The process of obtaining donation consent and subsequent donor management protocols for NHBOD deviate from more than 60% of the RWJF quality indicators recommended for optimal EOL care.35, 36, 41 Therefore, NHBOD can have a profound impact on the quality of EOL care. There has been a recent proposal to abbreviate the original RWJF quality indicators to include 14 of the 53 (26%) original quality indicators described for optimal EOL care in the ICU (Table 3).46 Many of the quality indicators expected to be negatively affected by NHBOD are not included in the proposal for an abbreviated list. There has been a concern that the application of an abbreviated rather than a comprehensive metrics for EOL care can portray an incomplete assessment and perhaps misinform donors and their families about the potential trade‐off in EOL care. The President's Council on Bioethics has emphasized that comprehensive evaluation of the quality of EOL care is an ethical imperative so that families can decide if the trade‐off is acceptable for organ donation.10 Deciding to donate organs at the end of life can be stressful for many families, and therefore they must be fully informed of the possible consequences. Posttraumatic stress disorders, anxiety, depression, and decreased quality of life have been reported in the deceased's family members who shared in stressful EOL decisions.47 Posttraumatic stress disorders have been reported in family members of deceased organ donors.48 Organ‐focused behavior by professionals requesting consent for organ donation and ambivalent decision making by family members appeared to increase the risk of relatives of deceased donors subsequently developing traumatic memories and stress disorders. The processes required for successful accomplishment of donation consent and subsequent organ recovery can interfere with many of the interventions that lessen the burden of bereavement of relatives of ICU decedents.49

The variability in decision making by health care providers about medical futility and EOL care has been given as a reason for concern about the implementation of NHBOD.50 The variability of EOL practice raises the possibility of conflicted decision making on medical futility within institutions that have transplant programs.50 Ethical conflicts and moral distress have been reported among health care providers who were directly involved in organ procurement in NHBOD.51 The pressure to recover transplantable organs from NHBOD candidates has been associated with health care professionals' perception of euthanasia and premature determination of medical futility and withdrawal of life support. The long‐term psychological impact of NHBOD practice on caregivers, health care providers, and professionals remains unknown.

CONCLUSIONS

In conclusion, NHBOD influences medical care at critical time points to maximize the procurement of transplantable organs and minimize their warm ischemia time with negative consequences on the EOL care for the prospective donors and their families (see Figure 1).

Figure 1

Timeline of critical events for non‐heart beating procurement of transplantable organs. Non‐heart beating organ donation influences donor care at three critical time points (decision on medical futility, withdrawal of life support and declaration of cardiorespiratory death) to minimize warm ischemia time and expedite surgical procurement of transplantable organs. The deviation from metrics of end‐of‐life care must be disclosed for donation decision and informed consent.

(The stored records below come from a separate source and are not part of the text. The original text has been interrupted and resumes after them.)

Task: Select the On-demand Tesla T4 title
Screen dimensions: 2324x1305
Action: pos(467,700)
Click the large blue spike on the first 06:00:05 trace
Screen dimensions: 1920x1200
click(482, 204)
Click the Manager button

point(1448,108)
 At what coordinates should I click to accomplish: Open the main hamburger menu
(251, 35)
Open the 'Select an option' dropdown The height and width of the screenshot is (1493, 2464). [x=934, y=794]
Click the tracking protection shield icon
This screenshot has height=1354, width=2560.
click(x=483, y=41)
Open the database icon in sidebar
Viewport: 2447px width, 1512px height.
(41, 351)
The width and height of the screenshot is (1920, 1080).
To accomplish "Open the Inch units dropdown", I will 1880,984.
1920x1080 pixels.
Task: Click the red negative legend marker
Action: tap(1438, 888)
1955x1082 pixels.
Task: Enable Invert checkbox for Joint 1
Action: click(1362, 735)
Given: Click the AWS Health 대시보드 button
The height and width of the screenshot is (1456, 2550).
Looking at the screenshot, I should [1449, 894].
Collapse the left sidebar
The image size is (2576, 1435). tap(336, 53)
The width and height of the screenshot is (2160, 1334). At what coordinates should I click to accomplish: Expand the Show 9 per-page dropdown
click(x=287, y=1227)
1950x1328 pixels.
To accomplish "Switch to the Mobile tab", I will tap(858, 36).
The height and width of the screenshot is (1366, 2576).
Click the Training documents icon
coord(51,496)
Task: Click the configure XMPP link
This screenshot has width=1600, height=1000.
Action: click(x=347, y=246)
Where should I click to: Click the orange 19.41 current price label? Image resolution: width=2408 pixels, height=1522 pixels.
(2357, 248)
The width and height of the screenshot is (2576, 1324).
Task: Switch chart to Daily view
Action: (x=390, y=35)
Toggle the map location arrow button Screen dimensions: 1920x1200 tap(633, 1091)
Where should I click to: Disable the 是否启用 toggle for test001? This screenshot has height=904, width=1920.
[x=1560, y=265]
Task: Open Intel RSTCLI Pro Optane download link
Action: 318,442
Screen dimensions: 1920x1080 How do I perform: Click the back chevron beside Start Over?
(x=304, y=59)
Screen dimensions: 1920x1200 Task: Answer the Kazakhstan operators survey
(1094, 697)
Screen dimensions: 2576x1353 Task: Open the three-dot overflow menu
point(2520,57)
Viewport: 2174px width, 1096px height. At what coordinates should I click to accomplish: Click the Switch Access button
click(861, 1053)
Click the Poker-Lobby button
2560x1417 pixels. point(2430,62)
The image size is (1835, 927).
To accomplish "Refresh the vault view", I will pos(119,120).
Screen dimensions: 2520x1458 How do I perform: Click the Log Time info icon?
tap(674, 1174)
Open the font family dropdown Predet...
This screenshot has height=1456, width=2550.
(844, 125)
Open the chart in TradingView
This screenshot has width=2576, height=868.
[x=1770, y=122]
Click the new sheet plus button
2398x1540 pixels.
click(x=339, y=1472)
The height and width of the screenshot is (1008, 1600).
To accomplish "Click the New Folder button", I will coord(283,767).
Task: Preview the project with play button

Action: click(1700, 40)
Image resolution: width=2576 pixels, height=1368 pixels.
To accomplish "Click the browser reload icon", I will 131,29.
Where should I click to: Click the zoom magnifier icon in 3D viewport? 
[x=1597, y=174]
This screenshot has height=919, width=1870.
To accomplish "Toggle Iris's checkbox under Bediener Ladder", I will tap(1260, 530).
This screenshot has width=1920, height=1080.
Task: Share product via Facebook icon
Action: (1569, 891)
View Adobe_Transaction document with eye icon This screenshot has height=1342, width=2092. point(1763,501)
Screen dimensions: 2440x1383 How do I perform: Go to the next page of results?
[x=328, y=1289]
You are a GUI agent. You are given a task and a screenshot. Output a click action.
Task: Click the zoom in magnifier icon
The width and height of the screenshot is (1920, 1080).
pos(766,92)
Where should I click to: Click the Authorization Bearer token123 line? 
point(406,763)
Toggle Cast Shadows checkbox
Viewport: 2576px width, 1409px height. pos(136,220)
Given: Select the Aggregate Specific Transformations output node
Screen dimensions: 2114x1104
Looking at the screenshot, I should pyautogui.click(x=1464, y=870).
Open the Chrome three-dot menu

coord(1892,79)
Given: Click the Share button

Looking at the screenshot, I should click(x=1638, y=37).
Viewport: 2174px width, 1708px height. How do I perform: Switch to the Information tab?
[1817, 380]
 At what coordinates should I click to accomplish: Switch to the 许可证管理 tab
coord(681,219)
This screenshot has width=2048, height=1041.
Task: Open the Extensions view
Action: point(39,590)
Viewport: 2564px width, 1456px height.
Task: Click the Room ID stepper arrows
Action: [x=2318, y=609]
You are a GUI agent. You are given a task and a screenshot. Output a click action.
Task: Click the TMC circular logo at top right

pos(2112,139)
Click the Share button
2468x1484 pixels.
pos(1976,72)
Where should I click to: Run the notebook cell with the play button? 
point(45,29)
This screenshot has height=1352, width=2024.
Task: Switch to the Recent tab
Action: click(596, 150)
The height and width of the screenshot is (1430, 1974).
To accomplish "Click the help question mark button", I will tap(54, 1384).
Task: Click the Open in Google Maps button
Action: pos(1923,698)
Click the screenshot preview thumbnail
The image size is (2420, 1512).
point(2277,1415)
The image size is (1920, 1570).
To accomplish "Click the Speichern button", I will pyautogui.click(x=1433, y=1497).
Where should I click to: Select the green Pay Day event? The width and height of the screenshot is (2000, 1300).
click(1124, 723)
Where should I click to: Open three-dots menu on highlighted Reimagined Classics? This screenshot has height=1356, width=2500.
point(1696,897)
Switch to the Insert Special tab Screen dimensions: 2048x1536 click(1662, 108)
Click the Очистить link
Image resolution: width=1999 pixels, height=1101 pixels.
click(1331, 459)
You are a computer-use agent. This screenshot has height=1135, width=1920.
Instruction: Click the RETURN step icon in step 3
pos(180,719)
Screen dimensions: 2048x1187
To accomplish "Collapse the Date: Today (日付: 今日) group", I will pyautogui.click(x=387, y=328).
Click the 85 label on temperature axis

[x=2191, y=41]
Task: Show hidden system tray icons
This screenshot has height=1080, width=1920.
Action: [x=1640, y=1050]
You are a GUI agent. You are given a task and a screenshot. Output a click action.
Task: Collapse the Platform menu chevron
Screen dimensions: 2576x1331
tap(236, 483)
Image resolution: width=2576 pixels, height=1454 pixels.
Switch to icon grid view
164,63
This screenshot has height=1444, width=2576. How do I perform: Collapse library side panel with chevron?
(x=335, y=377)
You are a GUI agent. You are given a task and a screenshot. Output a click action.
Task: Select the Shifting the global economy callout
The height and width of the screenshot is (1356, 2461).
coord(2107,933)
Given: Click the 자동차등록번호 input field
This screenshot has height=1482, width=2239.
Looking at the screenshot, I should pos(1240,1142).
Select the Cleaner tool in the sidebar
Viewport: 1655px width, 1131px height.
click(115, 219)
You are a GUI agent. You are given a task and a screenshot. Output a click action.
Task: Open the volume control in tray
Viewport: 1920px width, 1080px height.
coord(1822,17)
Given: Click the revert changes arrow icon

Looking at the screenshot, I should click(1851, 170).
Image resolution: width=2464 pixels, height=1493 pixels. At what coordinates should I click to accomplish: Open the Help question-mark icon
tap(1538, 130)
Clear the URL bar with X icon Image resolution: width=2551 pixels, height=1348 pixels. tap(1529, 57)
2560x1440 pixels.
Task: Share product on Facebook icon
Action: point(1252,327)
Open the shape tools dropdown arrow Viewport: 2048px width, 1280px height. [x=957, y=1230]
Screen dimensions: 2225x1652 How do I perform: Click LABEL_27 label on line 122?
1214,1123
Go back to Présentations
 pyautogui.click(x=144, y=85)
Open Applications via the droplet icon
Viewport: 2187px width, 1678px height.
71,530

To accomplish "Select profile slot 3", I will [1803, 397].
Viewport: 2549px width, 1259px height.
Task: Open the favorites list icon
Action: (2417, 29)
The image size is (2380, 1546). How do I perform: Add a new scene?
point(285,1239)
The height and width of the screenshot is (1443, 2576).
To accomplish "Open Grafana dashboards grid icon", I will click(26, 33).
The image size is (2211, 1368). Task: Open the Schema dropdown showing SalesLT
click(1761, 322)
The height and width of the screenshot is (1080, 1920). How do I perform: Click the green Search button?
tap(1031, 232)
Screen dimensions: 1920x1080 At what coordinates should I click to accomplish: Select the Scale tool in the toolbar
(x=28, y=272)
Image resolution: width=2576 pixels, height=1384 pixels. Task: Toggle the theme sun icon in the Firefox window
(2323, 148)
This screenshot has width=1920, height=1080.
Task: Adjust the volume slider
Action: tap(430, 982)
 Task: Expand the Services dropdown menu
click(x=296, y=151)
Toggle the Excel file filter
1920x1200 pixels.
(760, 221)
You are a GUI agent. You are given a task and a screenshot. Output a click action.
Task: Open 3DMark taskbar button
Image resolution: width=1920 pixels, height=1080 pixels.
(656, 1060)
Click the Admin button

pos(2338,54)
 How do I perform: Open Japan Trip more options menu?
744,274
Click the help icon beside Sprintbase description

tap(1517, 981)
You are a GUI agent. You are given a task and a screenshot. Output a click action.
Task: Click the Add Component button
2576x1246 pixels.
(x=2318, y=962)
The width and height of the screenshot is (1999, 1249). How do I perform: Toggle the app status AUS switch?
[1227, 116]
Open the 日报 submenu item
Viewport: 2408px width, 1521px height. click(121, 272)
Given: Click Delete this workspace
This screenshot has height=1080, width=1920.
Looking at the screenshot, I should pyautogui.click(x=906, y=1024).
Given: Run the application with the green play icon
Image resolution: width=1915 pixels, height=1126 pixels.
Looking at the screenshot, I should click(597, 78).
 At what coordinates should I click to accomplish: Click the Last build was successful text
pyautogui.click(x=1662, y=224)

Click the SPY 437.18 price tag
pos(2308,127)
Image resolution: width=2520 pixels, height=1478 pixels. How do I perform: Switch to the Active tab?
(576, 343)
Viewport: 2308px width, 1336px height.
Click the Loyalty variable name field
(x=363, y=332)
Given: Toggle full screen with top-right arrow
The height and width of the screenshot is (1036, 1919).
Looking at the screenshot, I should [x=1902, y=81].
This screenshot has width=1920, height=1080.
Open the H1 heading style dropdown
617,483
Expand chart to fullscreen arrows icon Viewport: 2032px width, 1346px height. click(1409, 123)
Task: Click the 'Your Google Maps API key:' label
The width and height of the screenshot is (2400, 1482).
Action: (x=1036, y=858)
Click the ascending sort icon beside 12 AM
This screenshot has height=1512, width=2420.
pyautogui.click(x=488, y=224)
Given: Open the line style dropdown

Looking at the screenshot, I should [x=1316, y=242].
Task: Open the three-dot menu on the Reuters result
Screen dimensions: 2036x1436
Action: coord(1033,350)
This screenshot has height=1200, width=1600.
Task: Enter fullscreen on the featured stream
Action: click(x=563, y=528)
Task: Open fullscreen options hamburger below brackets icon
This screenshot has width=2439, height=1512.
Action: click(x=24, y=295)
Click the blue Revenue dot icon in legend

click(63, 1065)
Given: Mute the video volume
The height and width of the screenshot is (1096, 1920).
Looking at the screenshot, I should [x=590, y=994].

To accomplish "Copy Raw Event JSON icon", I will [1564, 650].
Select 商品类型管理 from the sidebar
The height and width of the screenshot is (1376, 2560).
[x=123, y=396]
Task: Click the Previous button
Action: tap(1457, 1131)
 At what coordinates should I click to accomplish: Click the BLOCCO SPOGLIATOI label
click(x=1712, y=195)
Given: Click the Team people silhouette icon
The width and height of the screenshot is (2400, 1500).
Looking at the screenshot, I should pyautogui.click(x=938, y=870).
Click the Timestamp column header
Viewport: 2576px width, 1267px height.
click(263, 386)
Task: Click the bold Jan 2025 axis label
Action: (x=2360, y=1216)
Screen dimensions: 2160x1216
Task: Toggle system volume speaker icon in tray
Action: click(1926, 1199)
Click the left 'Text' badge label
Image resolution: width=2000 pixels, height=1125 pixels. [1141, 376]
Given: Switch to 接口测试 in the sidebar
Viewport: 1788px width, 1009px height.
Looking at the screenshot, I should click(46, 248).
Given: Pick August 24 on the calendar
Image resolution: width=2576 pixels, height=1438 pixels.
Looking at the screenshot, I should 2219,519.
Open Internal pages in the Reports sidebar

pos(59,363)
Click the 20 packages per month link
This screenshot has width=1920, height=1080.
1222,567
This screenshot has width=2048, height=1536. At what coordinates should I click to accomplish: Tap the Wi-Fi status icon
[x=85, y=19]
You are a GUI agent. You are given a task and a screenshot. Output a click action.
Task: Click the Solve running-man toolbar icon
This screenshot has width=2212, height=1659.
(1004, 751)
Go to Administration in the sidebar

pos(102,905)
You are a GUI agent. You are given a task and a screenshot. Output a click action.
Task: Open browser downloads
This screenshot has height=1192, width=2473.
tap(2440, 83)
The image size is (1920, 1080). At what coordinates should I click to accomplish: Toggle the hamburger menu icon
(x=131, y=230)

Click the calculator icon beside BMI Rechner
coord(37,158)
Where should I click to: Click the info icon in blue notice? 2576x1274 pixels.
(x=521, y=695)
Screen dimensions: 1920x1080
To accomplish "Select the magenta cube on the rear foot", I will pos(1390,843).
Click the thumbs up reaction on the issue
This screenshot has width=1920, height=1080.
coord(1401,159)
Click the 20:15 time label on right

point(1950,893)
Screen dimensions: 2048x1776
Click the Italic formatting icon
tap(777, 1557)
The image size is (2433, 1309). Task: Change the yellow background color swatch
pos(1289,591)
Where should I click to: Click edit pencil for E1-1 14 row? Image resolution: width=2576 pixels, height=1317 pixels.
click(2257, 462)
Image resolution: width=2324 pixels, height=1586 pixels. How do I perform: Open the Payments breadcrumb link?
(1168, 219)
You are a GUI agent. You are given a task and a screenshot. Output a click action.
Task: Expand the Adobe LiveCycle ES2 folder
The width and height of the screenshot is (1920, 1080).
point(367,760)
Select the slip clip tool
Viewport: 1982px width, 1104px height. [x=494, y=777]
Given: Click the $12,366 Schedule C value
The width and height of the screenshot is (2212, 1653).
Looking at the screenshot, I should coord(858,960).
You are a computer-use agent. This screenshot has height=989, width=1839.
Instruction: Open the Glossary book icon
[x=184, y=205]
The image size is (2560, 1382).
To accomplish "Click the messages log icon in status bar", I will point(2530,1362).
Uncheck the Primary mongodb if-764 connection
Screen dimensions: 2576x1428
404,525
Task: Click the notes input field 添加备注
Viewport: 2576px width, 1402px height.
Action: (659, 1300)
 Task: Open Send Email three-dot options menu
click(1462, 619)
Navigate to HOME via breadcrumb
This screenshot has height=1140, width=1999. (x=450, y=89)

Mandatory implementation of NHBOD in the face of difficulties surrounding the quality of EOL care for donors raises concern across the medical profession and community. There is a need for better scientific validation of the timing of organ procurement to ensure that organ recovery is not the irreversible event defining death in NHBOD. The desire of OPOs or their affiliates to maximize recovery of transplantable organs introduces self‐serving bias into obtaining consent for organ donation and violates the basic tenet of true informed consent. The use of comprehensive quality indicators of EOL care will help to determine the impact of NHBOD on donors, families, caregivers, and health care providers.